[Pixel coordinate grounding data]

···

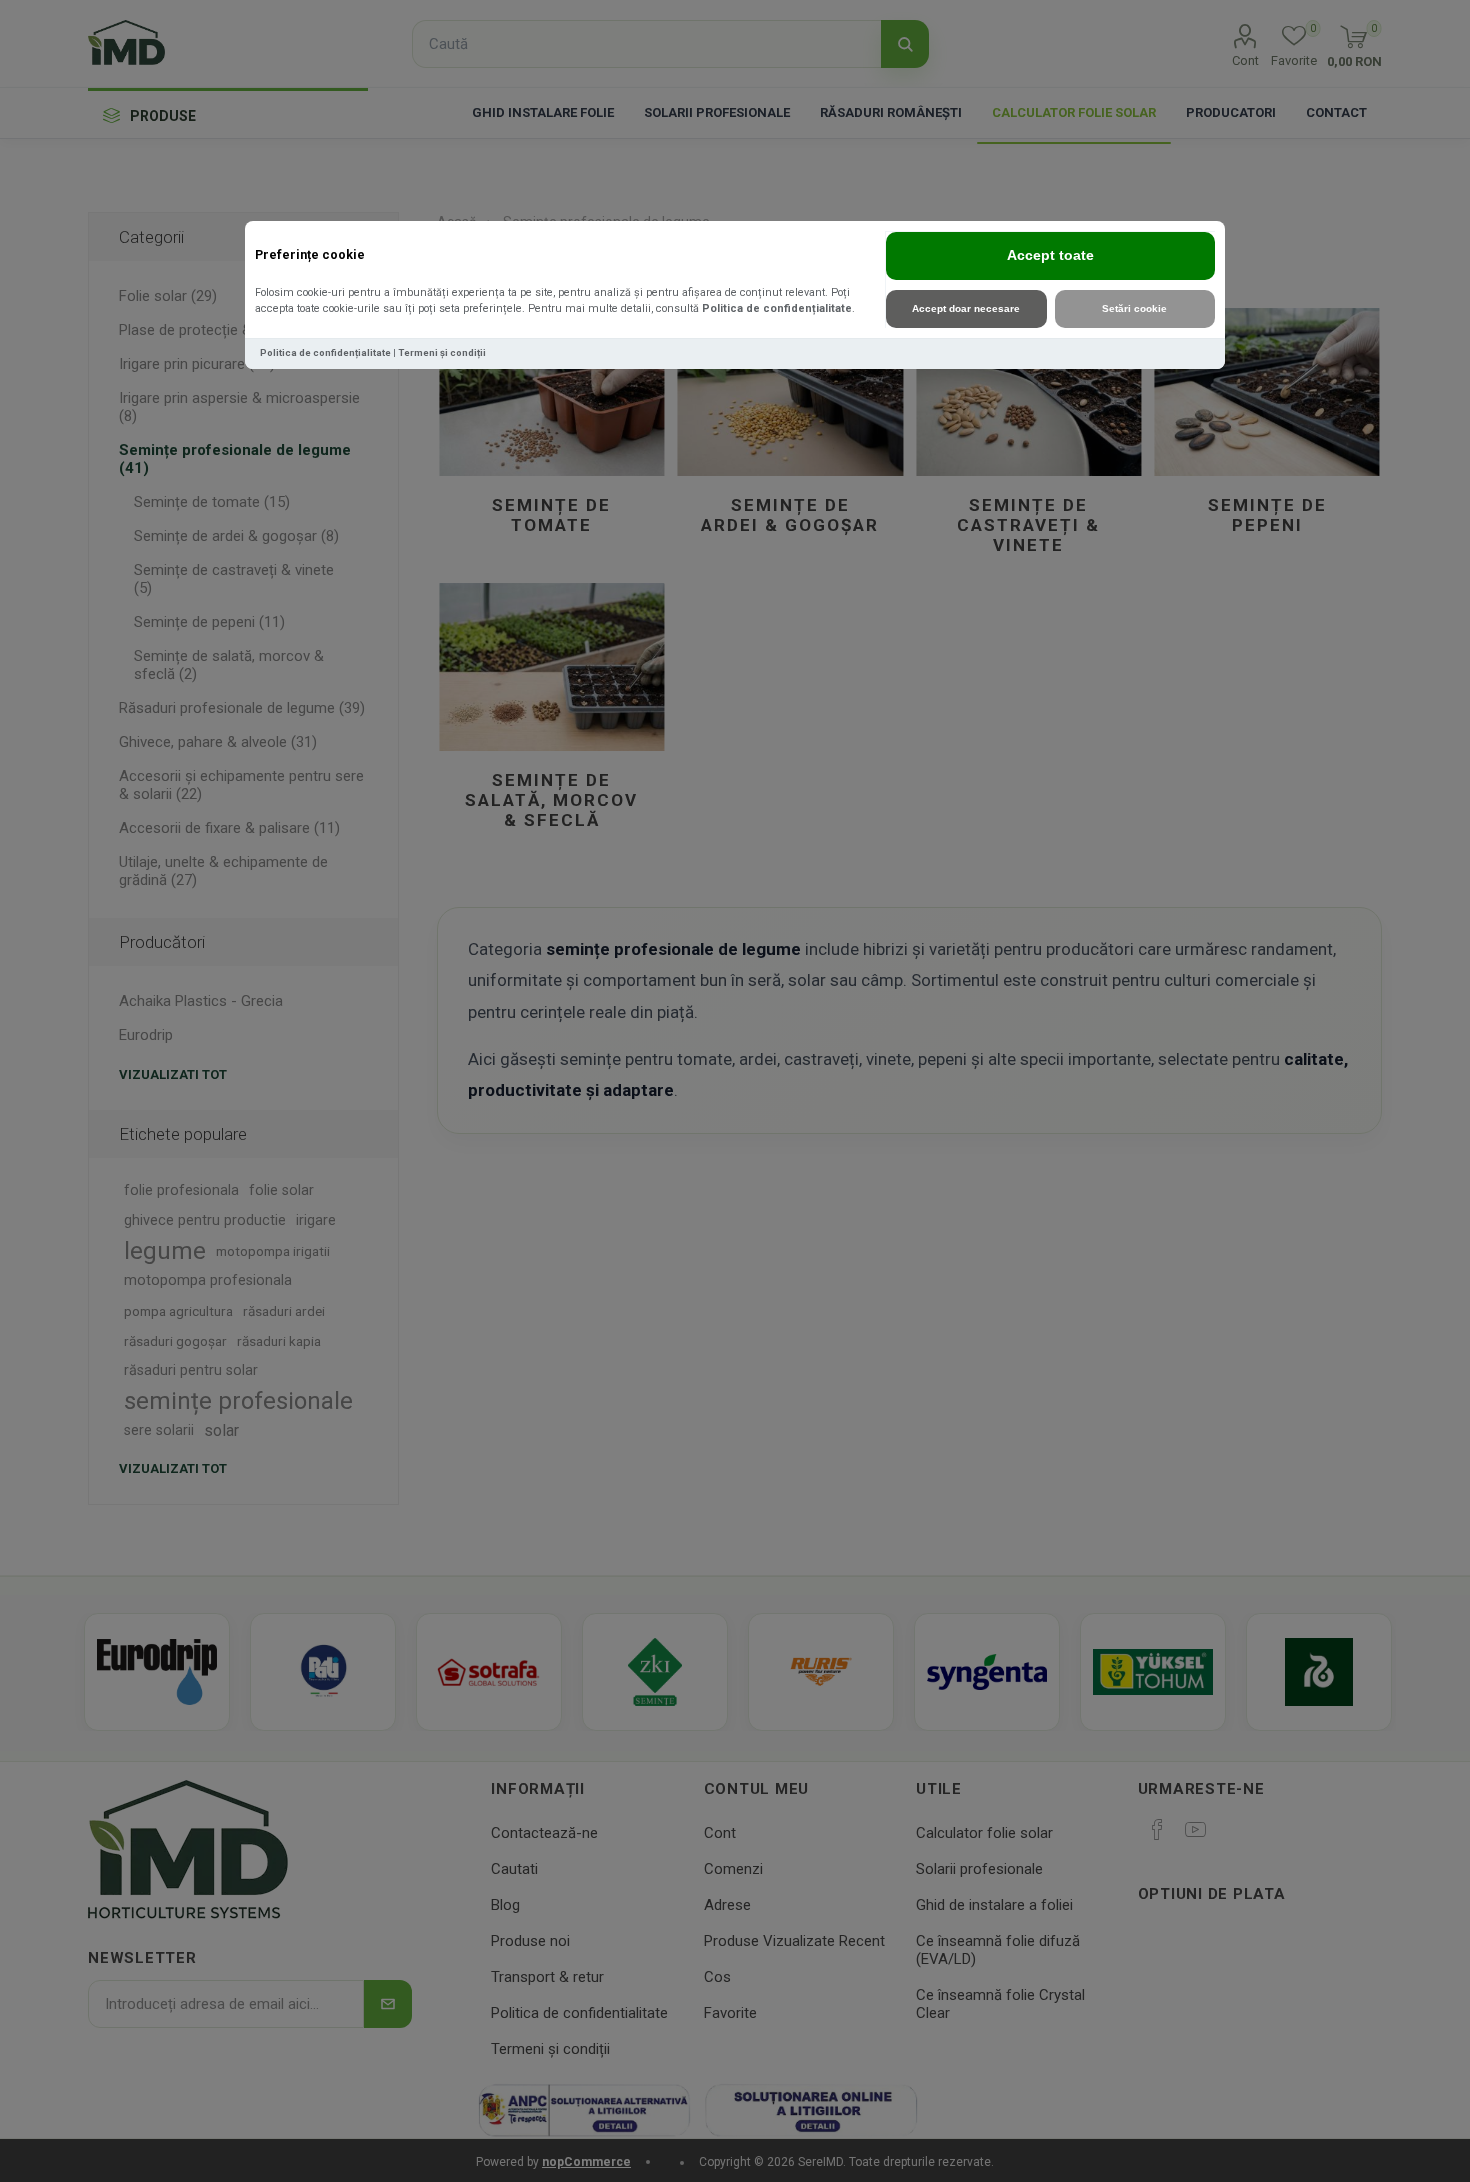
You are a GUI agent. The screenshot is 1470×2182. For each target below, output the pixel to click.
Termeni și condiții (442, 352)
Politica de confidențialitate (777, 308)
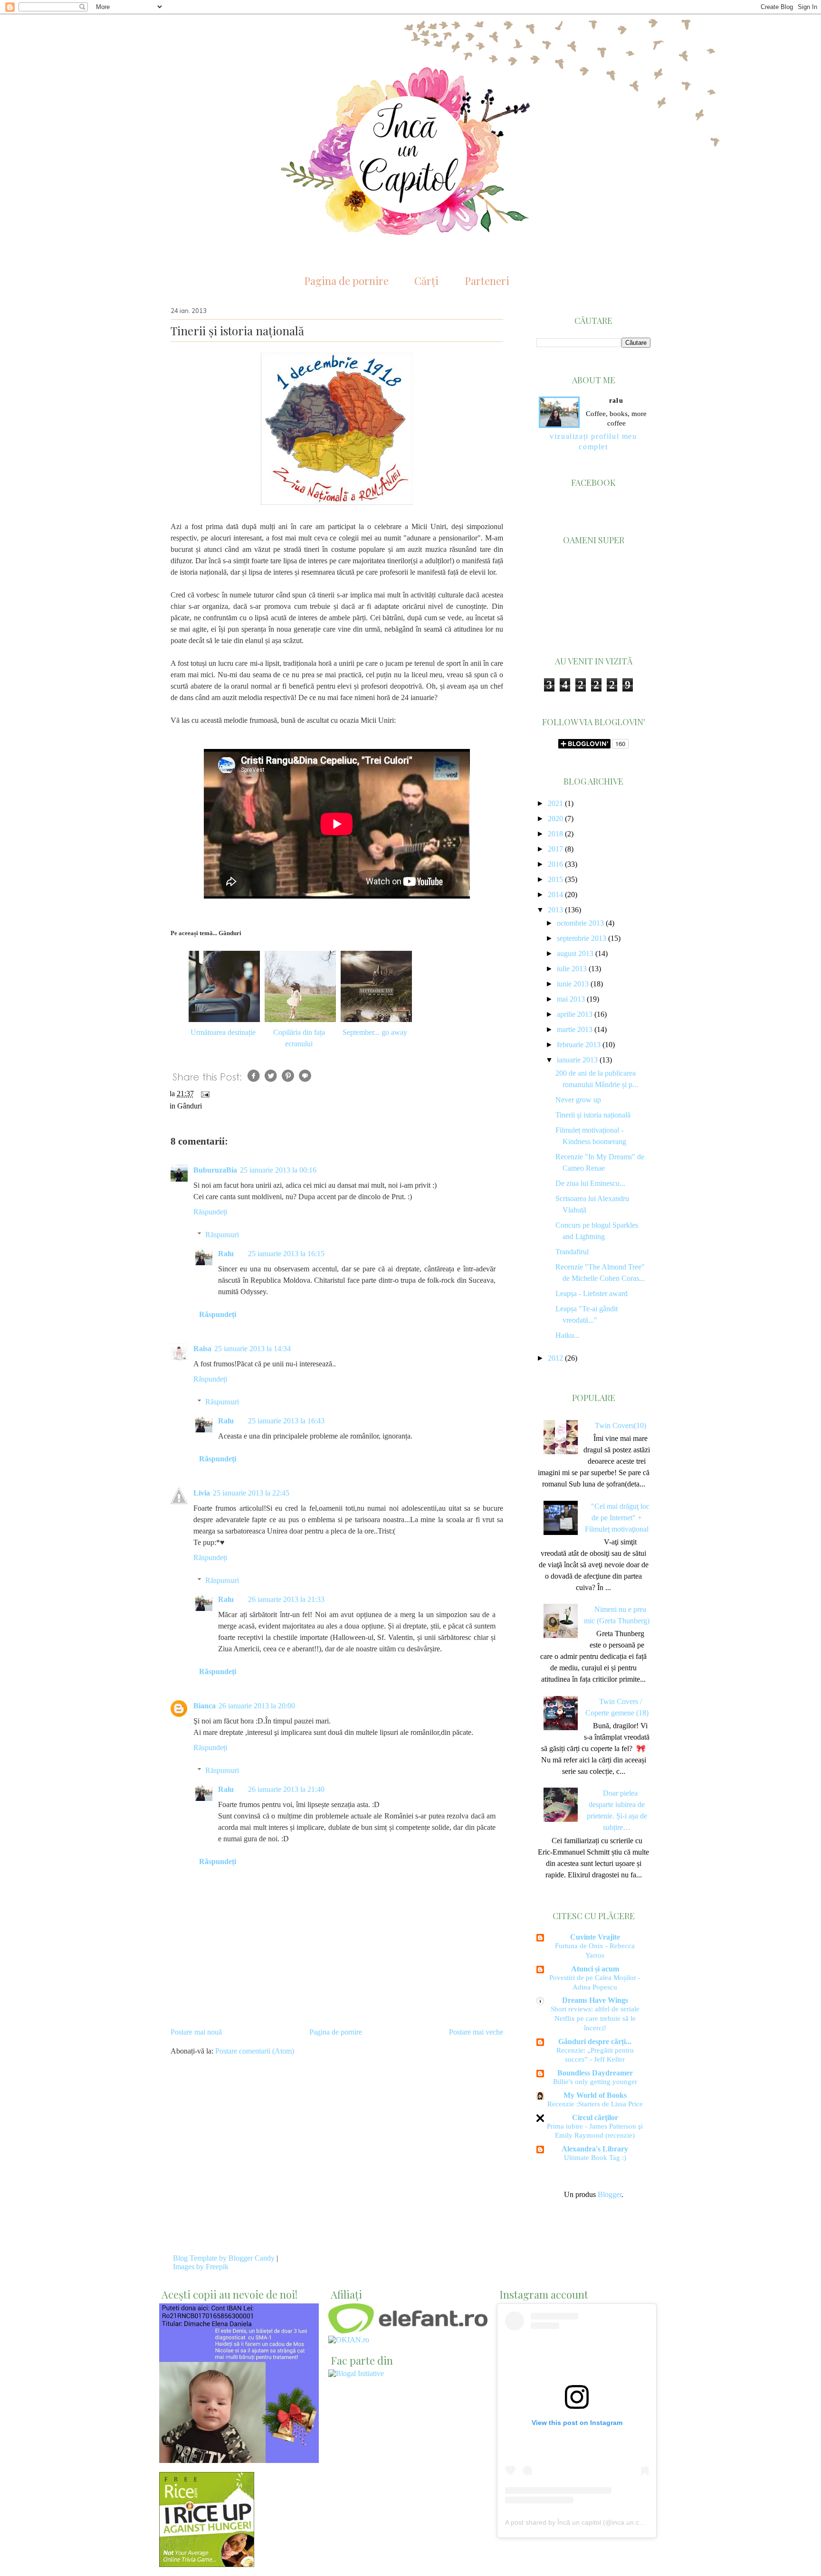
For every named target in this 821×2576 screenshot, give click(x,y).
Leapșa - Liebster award (591, 1293)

···

[WHAT THE TASK REQUIRES] Reproduce all entries exactly. Pictures do not belong in the copy.

[RESPONSE AREA]
You are a GUI agent. The screenshot is 1470×2182. For each target below, output the pixel to click.
Termeni și condiții (442, 352)
Politica de confidențialitate (777, 308)
For every named target in this 821×2576 screenshot, give click(x,y).
Leapșa - Liebster award (591, 1293)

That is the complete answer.